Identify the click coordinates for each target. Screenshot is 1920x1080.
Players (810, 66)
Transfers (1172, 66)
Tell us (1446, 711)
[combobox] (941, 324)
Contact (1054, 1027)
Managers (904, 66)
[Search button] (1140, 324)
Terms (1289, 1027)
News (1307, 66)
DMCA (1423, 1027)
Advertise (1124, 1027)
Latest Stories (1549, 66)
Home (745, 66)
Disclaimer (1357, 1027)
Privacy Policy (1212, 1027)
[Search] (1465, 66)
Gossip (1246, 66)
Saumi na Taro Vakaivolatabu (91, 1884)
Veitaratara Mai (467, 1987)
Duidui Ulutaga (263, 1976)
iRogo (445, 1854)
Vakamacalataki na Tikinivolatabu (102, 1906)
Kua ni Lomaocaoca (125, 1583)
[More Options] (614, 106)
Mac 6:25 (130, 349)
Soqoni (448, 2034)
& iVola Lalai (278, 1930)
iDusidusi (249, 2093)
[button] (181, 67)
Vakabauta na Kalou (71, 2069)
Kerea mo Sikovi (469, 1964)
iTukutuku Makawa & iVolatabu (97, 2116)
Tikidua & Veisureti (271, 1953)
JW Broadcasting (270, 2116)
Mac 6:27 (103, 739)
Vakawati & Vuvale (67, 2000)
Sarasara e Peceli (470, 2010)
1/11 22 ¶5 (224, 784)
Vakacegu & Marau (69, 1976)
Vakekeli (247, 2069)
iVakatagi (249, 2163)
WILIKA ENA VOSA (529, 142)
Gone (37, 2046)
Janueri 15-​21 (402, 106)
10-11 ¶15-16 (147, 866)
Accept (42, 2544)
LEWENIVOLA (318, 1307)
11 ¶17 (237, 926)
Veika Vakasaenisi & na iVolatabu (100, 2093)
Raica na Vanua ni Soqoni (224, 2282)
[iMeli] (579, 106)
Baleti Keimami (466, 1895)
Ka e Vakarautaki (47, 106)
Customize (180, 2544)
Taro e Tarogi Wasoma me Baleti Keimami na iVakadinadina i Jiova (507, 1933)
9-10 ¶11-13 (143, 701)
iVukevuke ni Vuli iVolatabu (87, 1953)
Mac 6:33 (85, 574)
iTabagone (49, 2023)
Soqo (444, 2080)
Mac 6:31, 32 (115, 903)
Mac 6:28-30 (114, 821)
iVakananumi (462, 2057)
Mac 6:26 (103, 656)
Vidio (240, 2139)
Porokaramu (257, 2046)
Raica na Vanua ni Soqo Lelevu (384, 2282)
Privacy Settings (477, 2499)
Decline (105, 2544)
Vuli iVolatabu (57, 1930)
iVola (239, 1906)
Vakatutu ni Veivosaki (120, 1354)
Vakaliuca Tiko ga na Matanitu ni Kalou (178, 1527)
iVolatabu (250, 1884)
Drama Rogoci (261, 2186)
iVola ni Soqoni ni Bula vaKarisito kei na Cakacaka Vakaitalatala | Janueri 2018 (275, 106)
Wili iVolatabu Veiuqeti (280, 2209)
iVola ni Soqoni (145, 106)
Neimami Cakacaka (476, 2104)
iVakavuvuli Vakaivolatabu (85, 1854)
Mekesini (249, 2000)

WORK REQUEST: Write out exactly the lines above between the line with "Saumi na Taro Vakaivolatabu (91, 1884)" and the line with "iVakananumi (462, 2057)", inclusive, and nothing beyond them.

ANSWER BOX:
Saumi na Taro Vakaivolatabu (91, 1884)
Veitaratara Mai (467, 1987)
Duidui Ulutaga (263, 1976)
iRogo (445, 1854)
Vakamacalataki na Tikinivolatabu (102, 1906)
Kua ni Lomaocaoca (125, 1583)
[More Options] (614, 106)
Mac 6:25 (130, 349)
Soqoni (448, 2034)
& iVola Lalai (278, 1930)
iDusidusi (249, 2093)
[button] (181, 67)
Vakabauta na Kalou (71, 2069)
Kerea mo Sikovi (469, 1964)
iTukutuku Makawa & iVolatabu (97, 2116)
Tikidua & Veisureti (271, 1953)
JW Broadcasting (270, 2116)
Mac 6:27 (103, 739)
Vakawati & Vuvale (67, 2000)
Sarasara e Peceli (470, 2010)
1/11 22 ¶5 (224, 784)
Vakacegu & Marau (69, 1976)
Vakekeli (247, 2069)
iVakatagi (249, 2163)
WILIKA ENA VOSA (529, 142)
Gone (37, 2046)
Janueri 15-​21 (402, 106)
10-11 ¶15-16 (147, 866)
Accept (42, 2544)
LEWENIVOLA (318, 1307)
11 ¶17 (237, 926)
Veika Vakasaenisi & na iVolatabu (100, 2093)
Raica na Vanua ni Soqoni (224, 2282)
[iMeli] (579, 106)
Baleti Keimami (466, 1895)
Ka e Vakarautaki (47, 106)
Customize (180, 2544)
Taro e Tarogi Wasoma me Baleti Keimami na iVakadinadina i Jiova (507, 1933)
9-10 ¶11-13 (143, 701)
iVukevuke ni Vuli iVolatabu (87, 1953)
Mac 6:33 (85, 574)
iTabagone (49, 2023)
Soqo (444, 2080)
Mac 6:31, 32 (115, 903)
Mac 6:28-30 (114, 821)
iVakananumi (462, 2057)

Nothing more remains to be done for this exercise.